Weight-for-length (WFL) is currently used to assess adiposity under 2 years. We assessed WFL- versus BMI-based estimates of adiposity in healthy infants in determining risk for early obesity.
Anthropometrics were extracted from electronic medical records for well-child visits for 73 949 full-term infants from a large pediatric network. World Health Organization WFL and BMI z scores (WFL-z and BMI-z, respectively) were calculated up to age 24 months. Correlation analyses assessed the agreement between WFL-z and BMI-z and within-subject tracking over time. Logistic regression determined odds of obesity at 2 years on the basis of adiposity classification at 2 months.
Agreement between WFL-z and BMI-z increased from birth to 6 months and remained high thereafter. BMI-z at 2 months was more consistent with measurements at older ages than WFL-z at 2 months. Infants with high BMI (≥85th percentile) and reference WFL (5th–85th percentiles) at 2 months had greater odds of obesity at 2 years than those with high WFL (≥85th percentile) and reference BMI (5th–85th percentiles; odds ratio, 5.49 vs 1.40; P < .001). At 2 months, BMI had a higher positive predictive value than WFL for obesity at 2 years using cut-points of either the 85th percentile (31% vs 23%) or 97.7th percentile (47% vs 29%).

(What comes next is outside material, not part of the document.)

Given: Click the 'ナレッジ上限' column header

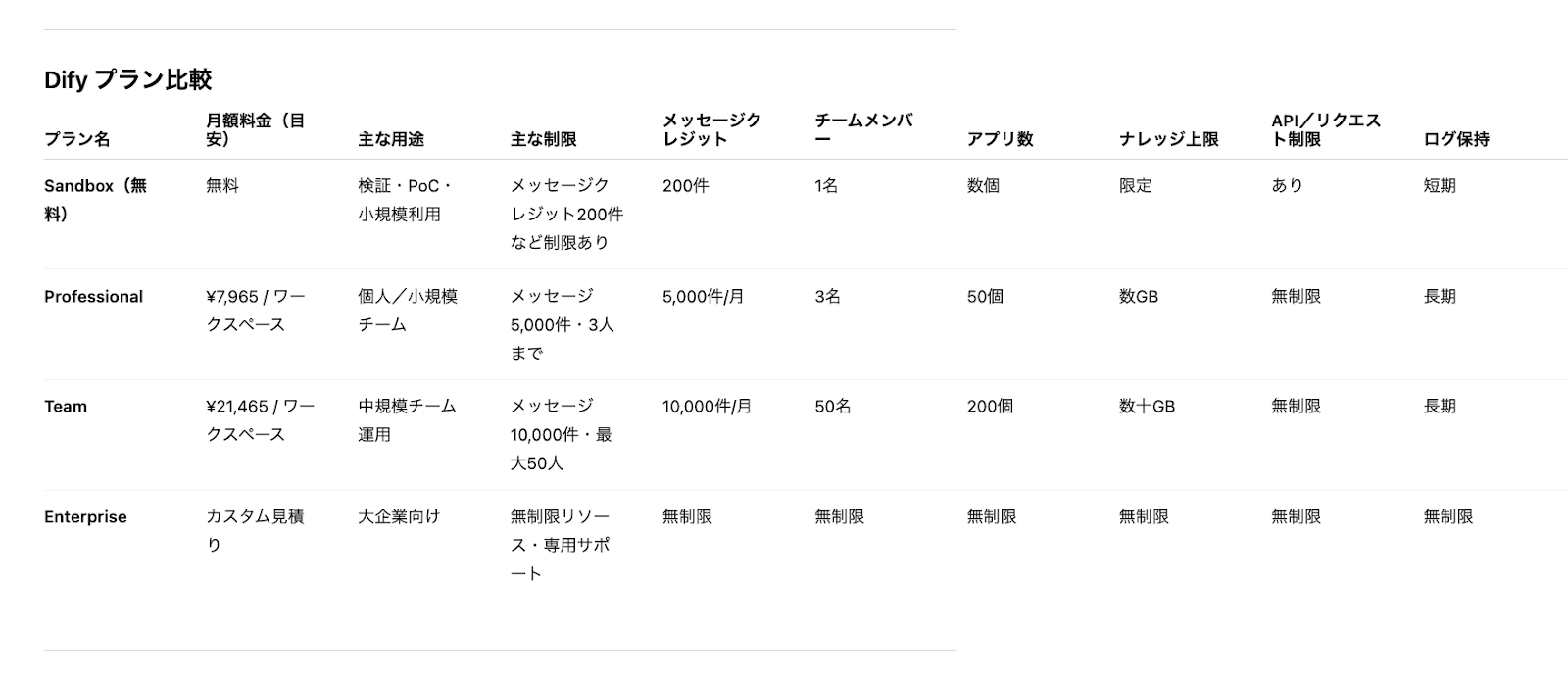Looking at the screenshot, I should click(x=1168, y=139).
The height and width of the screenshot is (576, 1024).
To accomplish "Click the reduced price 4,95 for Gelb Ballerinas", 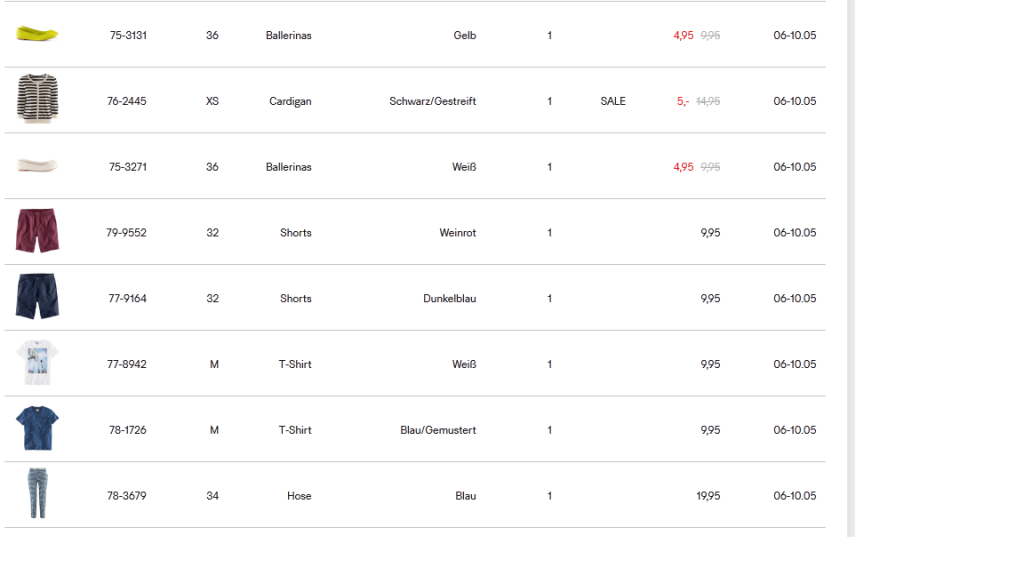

High BMI in early infancy is more strongly associated with early childhood obesity than high WFL. Forty-seven percent of infants with BMI ≥97.7th percentile at 2 months (versus 29% of infants with WFL ≥97.7th percentile at 2 months) were obese at 2 years. Epidemiologic studies focused on assessing childhood obesity risk should consider using BMI in early infancy.